By the time we sat down to dinner, I had a pile of fleece drying on the lawn, and some of it was blue from the indigo. A batch of walnut dye was in progress, and yielded 5 skeins of warm brown wool for Mom. Most of the laundry was washed, and some was dried and folded. Andrea and Erik, when they arrived, had time to do some homework, go on a beer run, pick flowers for the table, and help with dinner - Erik got volunteered to peel the squash. And Dad got the mudroom section walled, and started on the pantry-to-be Monday.

It was a good thing we got everything done before supper. Because after Thanksgiving dinner, no-one really wanted to move much. It's always a good meal when most of it's homegrown and homemade.

Friday 7 October 2011

Expanding Heisenberg's Idea

For those who haven't been introduced to him, Heisenberg is the guy whose name is attached to Heisenberg's Uncertainty Principle, stating something like the idea that you can determine where something is or how fast it's moving, but not both at the same time.

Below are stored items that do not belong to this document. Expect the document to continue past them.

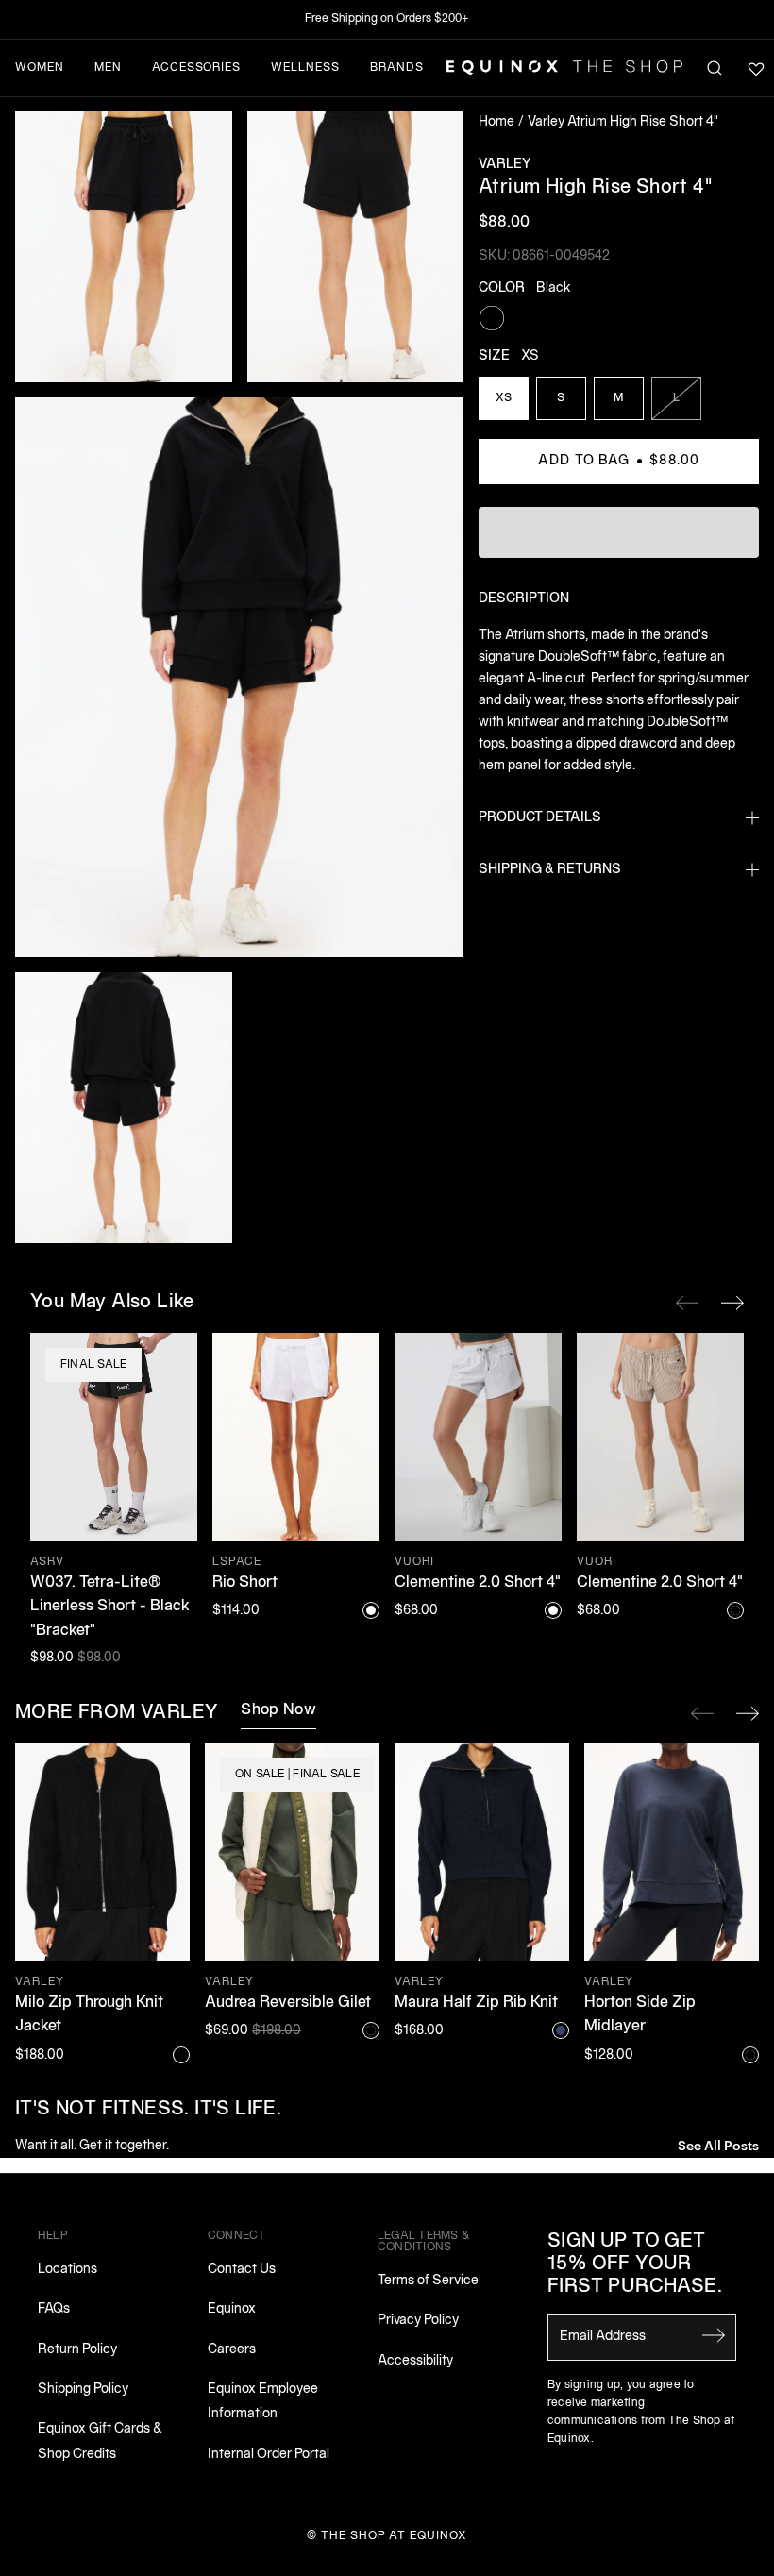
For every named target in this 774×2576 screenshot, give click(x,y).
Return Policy (77, 2350)
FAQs (54, 2309)
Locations (67, 2270)
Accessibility (415, 2361)
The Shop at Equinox (394, 2536)
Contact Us (242, 2270)
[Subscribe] (713, 2335)
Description (524, 599)
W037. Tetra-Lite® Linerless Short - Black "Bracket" (110, 1607)
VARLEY (504, 165)
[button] (123, 246)
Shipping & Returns (550, 870)
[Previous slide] (702, 1713)
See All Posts (718, 2144)
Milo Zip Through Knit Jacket (89, 2015)
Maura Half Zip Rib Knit (476, 2003)
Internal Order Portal (268, 2455)
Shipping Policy (83, 2389)
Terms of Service (428, 2281)
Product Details (540, 818)
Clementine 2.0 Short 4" (478, 1583)
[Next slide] (747, 1713)
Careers (232, 2350)
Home (496, 122)
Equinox (232, 2309)
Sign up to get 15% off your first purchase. (634, 2264)
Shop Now (278, 1710)
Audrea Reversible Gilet (288, 2003)
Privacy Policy (418, 2321)
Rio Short (245, 1583)
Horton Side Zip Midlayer (640, 2015)
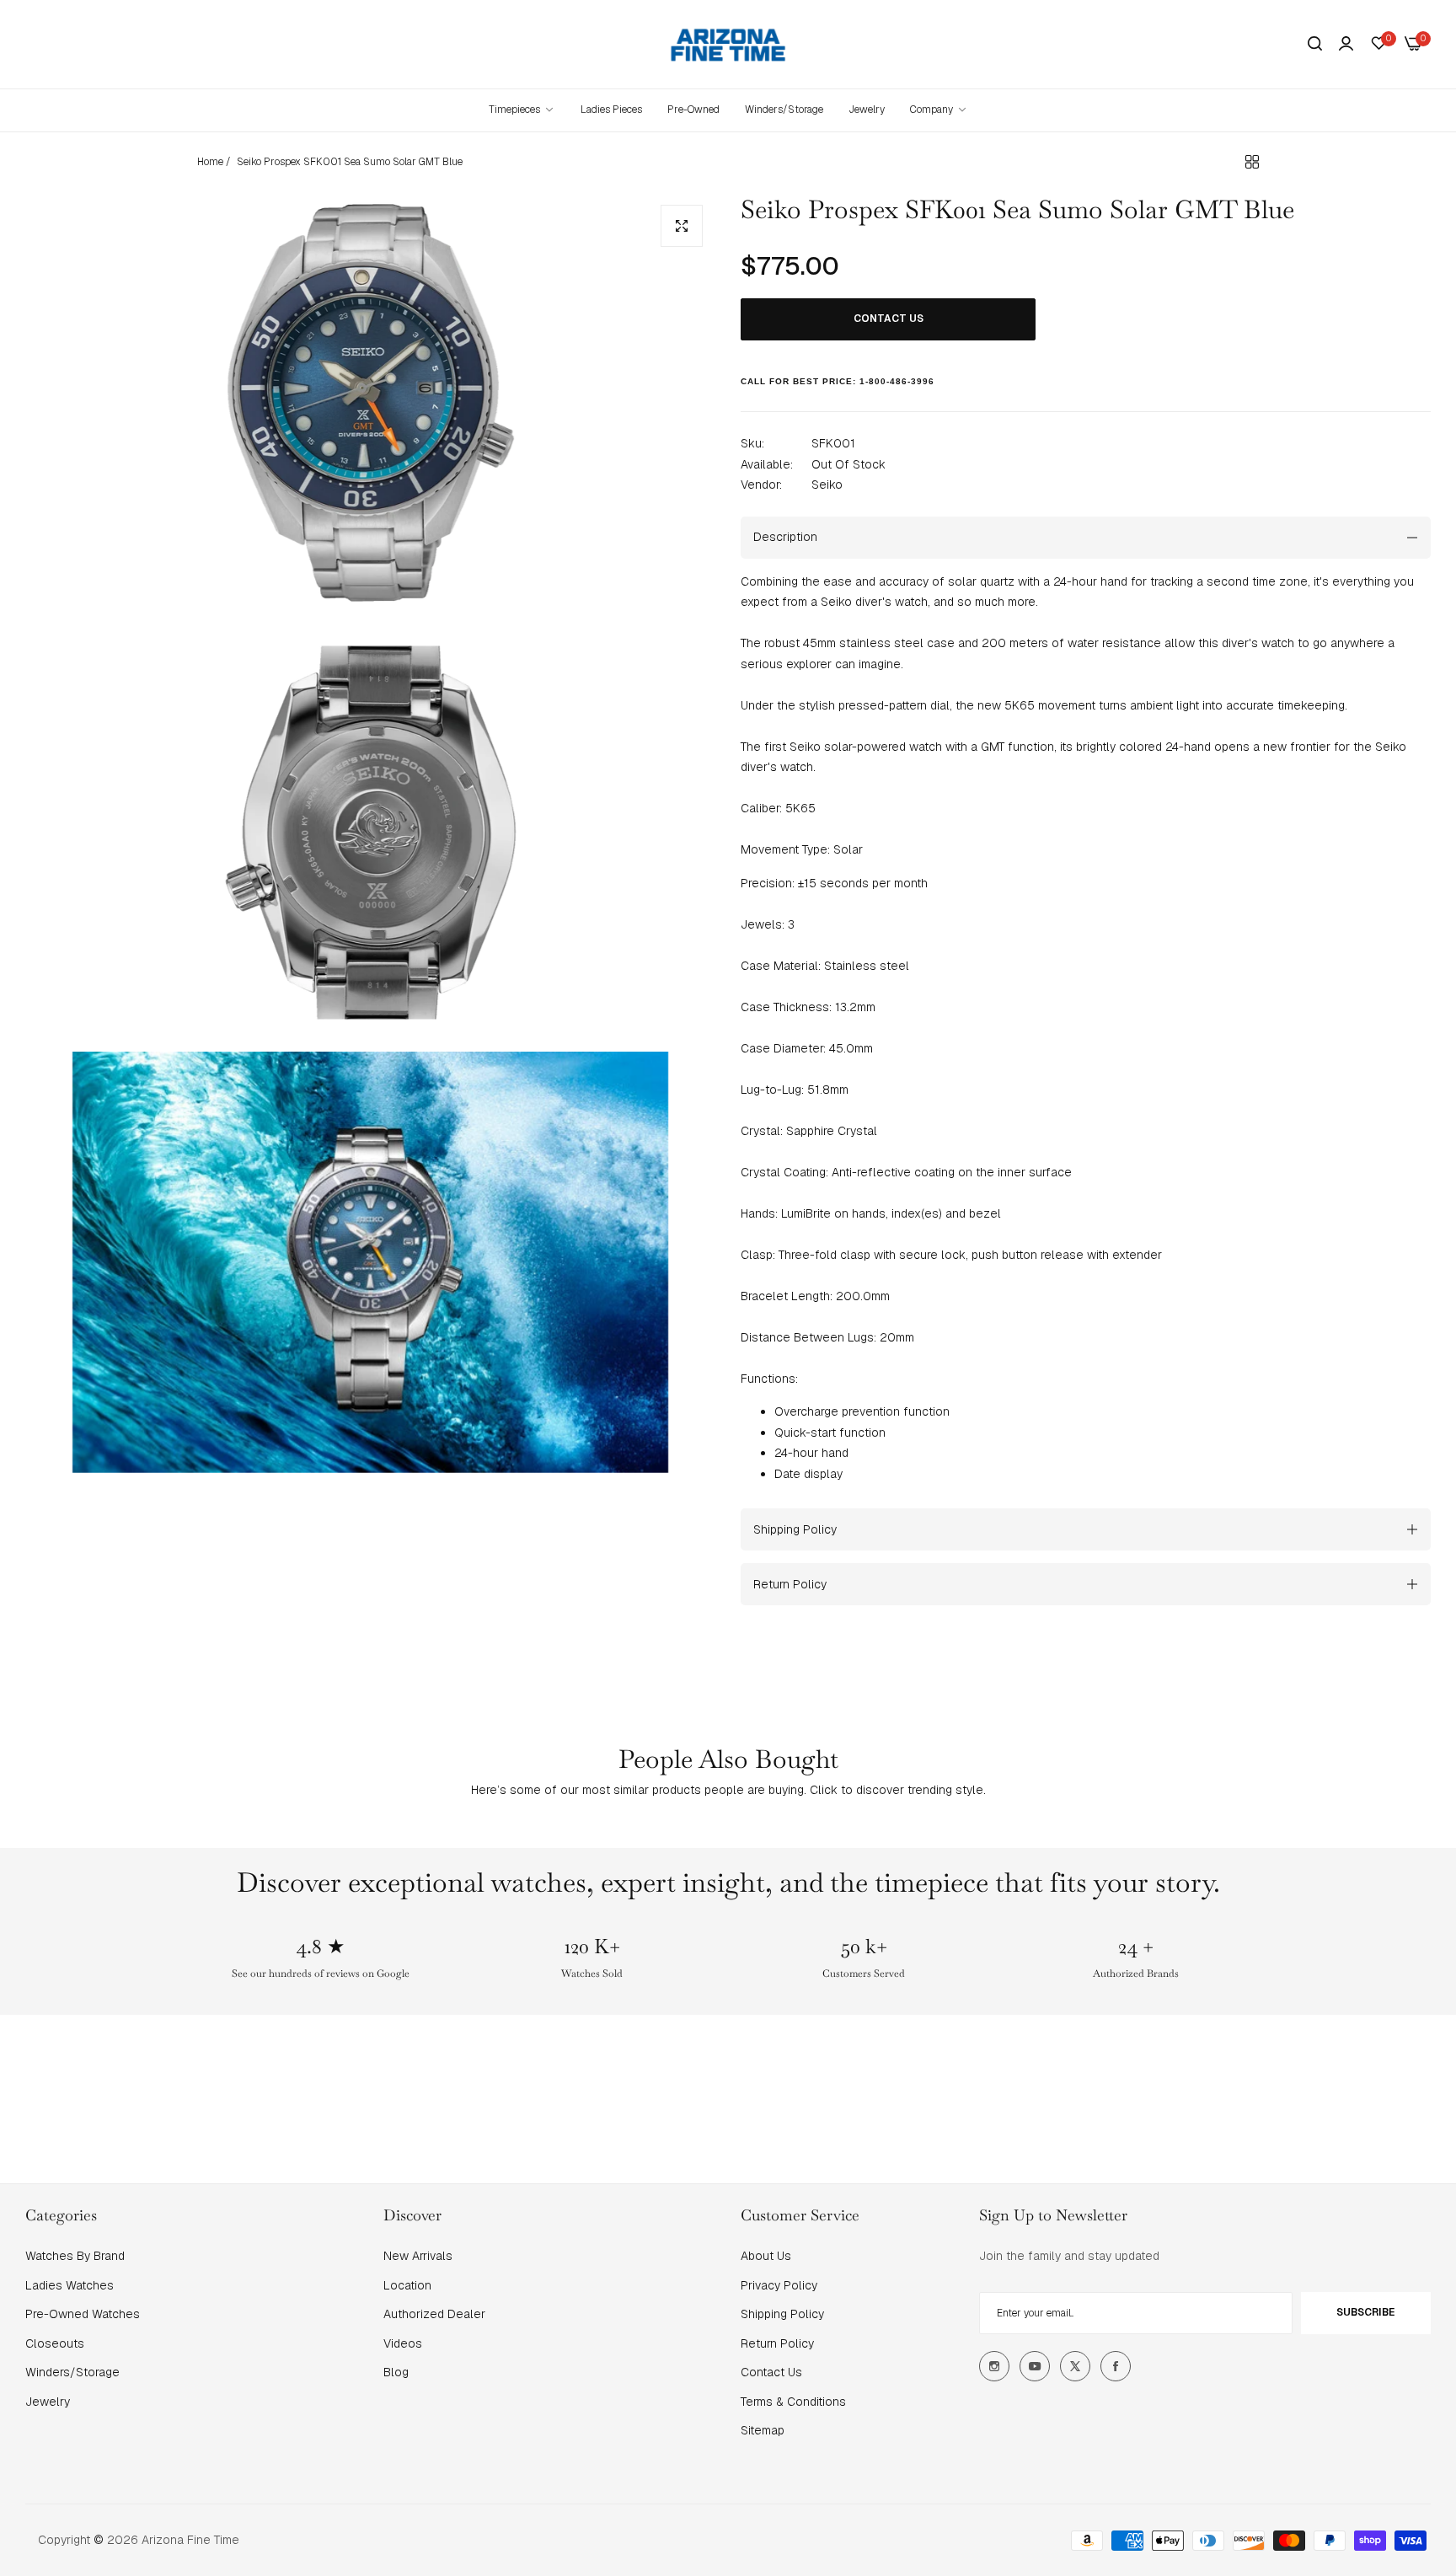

In the same way that the original Murphy's Law has a ton of corollaries, addenda, etc., I suspect we may be able to add to Heisenberg's findings.

I propose, for starters, one for blogging/calling/other forms of communication. Something along the lines of  "The amount of time available to communicate with others is inversely proportional to the amount of things happening that you want to communicate." Or, more simply, you either have things going on or you have time to talk about them, but not both.  

That's kind of how I feel this week. Between work gardening and work at Statscan, and keeping up at home, and preparing for the long weekend, somehow, the week disappeared. However, work is done for a few days, e-mail is caught up, and Saturday morning I head out of town for a long weekend, and it's supposed to be gorgeous weather. Thanksgiving dinner, some washing of fleece, dyeing, laundry, cleaning out the dye garden...plenty to do but it will all be fun stuff.

Now I just have to finish packing, check the place I'm house-sitting, change the bed, and do dishes before I leave. Happy Thanksgiving to all!